Day-to-day analytics: These are questions of low-question and low-schema complexity. Answering these questions requires querying three columns and one table of data.
Example: "Return all the claims we have by claim number, open date, and close date."
Operational analytics: These are questions of high-question and low-schema complexity. Answering these questions requires aggregation and querying four tables of data.
Example: "What is the average time to settle a claim policy?"
Metrics & KPIs: These are questions of low-question and high-schema complexity. Answering these questions requires querying three columns and six tables of data.
Example: "What are the loss payment, loss reserve, expense reserve amount by claim number?"
Strategic planning: These are questions of high-question and high-schema complexity. Answering these questions means using aggregation, math, and querying nine tables of data.
Example: "What is the total loss of each policy where loss is the sum of loss payment, loss revenue, expense payment, and expense reserve amount?”
LLMs struggle to answer business questions
When scored on 43 different business questions across the four categories of complexity, the LLM struggled to produce accurate answers. The average accuracy of the answer greece whatsapp number data across all questions came in at 16.7%.

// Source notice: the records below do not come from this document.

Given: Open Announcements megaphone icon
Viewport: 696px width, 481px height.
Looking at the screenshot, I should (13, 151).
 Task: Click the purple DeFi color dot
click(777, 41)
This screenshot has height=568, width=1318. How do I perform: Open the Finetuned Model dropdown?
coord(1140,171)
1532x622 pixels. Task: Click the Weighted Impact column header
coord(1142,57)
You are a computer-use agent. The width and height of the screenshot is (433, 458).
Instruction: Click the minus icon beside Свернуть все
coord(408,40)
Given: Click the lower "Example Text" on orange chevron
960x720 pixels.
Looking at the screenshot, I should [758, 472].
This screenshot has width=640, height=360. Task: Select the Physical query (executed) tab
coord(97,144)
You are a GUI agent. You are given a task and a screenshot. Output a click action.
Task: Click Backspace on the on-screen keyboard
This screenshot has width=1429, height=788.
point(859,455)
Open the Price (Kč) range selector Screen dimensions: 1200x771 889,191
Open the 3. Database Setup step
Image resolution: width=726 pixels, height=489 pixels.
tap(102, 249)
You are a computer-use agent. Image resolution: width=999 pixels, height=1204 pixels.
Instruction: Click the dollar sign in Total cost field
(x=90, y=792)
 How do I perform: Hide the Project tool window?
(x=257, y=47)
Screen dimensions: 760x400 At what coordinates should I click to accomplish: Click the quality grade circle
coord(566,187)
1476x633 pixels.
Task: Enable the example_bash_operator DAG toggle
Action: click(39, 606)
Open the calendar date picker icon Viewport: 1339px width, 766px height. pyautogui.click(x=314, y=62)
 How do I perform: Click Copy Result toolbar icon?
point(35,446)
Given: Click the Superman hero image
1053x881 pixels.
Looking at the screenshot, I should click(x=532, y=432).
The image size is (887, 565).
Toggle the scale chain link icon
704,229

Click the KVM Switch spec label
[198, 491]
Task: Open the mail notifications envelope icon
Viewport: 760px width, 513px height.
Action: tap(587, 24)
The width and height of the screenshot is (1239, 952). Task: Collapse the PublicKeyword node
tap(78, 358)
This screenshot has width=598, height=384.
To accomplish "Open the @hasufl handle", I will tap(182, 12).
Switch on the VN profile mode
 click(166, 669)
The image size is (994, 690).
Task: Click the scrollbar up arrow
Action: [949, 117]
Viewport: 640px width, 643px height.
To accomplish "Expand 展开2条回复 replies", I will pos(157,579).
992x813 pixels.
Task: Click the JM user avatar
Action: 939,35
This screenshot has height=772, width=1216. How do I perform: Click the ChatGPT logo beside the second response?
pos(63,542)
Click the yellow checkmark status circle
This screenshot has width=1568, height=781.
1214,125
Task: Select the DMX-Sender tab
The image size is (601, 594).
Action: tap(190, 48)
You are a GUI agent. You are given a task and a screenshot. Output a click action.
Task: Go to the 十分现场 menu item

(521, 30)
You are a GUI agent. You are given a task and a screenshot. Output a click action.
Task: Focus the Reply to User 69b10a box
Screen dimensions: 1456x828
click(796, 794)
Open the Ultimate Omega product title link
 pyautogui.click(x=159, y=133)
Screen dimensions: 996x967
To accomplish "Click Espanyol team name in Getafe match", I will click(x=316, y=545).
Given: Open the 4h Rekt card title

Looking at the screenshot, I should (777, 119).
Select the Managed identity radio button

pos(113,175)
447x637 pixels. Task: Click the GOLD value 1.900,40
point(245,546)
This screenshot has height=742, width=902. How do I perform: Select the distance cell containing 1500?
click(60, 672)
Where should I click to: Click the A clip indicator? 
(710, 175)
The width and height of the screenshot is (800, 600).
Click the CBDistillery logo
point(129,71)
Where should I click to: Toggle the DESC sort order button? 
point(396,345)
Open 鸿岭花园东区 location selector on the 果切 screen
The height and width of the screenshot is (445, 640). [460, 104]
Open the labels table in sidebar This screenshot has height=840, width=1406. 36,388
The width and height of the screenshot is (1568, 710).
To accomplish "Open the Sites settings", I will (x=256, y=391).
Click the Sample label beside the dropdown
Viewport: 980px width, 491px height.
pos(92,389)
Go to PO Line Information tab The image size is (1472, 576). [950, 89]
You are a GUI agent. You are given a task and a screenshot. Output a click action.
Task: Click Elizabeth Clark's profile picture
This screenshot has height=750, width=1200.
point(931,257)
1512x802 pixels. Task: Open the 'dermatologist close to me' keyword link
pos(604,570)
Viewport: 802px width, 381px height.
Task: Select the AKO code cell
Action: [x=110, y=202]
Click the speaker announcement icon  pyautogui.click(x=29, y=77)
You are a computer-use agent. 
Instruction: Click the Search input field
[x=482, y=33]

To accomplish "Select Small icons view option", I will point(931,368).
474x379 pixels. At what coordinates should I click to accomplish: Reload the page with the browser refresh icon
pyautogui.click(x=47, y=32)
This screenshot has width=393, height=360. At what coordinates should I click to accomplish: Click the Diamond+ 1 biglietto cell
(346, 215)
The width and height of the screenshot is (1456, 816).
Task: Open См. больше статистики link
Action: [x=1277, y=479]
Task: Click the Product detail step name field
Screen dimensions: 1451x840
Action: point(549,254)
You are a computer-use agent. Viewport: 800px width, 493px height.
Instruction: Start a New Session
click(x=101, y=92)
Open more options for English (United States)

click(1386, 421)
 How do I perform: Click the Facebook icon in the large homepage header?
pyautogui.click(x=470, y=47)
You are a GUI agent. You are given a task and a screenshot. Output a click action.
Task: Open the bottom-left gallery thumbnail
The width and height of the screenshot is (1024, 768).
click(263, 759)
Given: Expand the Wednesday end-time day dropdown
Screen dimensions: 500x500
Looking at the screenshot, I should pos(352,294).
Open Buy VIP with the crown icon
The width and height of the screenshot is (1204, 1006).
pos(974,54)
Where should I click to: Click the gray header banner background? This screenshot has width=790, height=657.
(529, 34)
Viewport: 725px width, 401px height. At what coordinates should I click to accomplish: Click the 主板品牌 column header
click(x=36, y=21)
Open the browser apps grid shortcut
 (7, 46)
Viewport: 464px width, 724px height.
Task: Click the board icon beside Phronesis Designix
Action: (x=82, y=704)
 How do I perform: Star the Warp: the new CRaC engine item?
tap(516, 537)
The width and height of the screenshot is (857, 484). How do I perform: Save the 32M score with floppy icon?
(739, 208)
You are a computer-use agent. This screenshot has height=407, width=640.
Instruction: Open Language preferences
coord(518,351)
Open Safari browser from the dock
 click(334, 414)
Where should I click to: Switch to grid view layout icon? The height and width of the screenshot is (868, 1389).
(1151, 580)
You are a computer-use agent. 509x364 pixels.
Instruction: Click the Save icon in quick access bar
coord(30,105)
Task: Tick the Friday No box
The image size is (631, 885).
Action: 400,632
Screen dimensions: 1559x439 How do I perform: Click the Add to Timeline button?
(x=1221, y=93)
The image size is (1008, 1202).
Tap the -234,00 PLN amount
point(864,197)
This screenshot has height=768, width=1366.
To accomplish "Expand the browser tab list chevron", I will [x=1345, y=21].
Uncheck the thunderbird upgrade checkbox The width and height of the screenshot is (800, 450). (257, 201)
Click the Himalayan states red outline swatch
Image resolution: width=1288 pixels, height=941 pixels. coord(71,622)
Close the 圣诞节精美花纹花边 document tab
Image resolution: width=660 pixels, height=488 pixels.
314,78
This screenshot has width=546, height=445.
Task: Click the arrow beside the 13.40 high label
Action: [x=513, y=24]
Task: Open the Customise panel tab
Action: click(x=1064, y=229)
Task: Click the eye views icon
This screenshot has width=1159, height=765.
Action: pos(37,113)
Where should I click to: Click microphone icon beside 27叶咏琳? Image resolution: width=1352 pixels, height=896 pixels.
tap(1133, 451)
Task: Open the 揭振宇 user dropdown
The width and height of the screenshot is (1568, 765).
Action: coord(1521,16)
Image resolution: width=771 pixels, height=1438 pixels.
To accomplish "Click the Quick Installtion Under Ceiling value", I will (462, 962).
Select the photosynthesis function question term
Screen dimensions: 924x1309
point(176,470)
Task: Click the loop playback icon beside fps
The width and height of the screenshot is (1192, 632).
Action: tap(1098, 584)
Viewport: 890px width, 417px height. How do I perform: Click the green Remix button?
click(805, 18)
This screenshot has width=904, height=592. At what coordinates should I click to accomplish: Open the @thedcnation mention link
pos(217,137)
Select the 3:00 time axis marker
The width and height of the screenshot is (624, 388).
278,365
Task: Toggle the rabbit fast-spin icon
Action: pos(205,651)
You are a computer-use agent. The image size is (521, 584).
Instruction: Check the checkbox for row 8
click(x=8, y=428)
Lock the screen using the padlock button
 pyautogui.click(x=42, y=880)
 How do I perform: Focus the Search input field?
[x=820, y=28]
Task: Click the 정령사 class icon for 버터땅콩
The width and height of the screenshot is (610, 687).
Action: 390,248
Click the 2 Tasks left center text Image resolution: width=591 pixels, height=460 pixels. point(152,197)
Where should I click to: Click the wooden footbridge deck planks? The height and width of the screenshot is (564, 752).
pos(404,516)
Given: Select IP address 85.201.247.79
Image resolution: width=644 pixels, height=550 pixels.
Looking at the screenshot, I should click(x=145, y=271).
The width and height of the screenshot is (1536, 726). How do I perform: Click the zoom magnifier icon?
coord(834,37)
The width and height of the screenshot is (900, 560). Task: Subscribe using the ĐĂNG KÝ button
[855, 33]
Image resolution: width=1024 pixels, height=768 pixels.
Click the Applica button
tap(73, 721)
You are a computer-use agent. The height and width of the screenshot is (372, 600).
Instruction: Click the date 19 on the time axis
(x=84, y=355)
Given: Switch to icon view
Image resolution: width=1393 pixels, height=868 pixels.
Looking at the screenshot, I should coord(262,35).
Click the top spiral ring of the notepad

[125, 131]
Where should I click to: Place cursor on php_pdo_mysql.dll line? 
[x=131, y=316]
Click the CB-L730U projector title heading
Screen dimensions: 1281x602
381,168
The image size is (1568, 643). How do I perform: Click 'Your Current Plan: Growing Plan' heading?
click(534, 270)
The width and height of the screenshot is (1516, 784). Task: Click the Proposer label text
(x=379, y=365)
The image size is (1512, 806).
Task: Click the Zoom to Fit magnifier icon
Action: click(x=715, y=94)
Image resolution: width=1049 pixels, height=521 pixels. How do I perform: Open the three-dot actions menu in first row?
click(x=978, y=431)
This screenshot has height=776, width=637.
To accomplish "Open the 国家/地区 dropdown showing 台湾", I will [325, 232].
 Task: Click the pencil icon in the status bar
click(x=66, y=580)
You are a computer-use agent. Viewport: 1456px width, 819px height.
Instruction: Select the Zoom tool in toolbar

Overall accuracy was poor, but the LLM struggled most significantly with high-schema complexity questions. For those categories with high-schema complexity – questions related to metrics, KPIs and strategic planning, the LLM failed to return an accurate answer, scoring 0% in both categories.
Questions with high-schema complexity represent the upper end of questions that analysts and executives might ask of their data. Typically, these questions require an expert analyst to answer – someone proficient in SQL with a deep understanding of the organization’s data.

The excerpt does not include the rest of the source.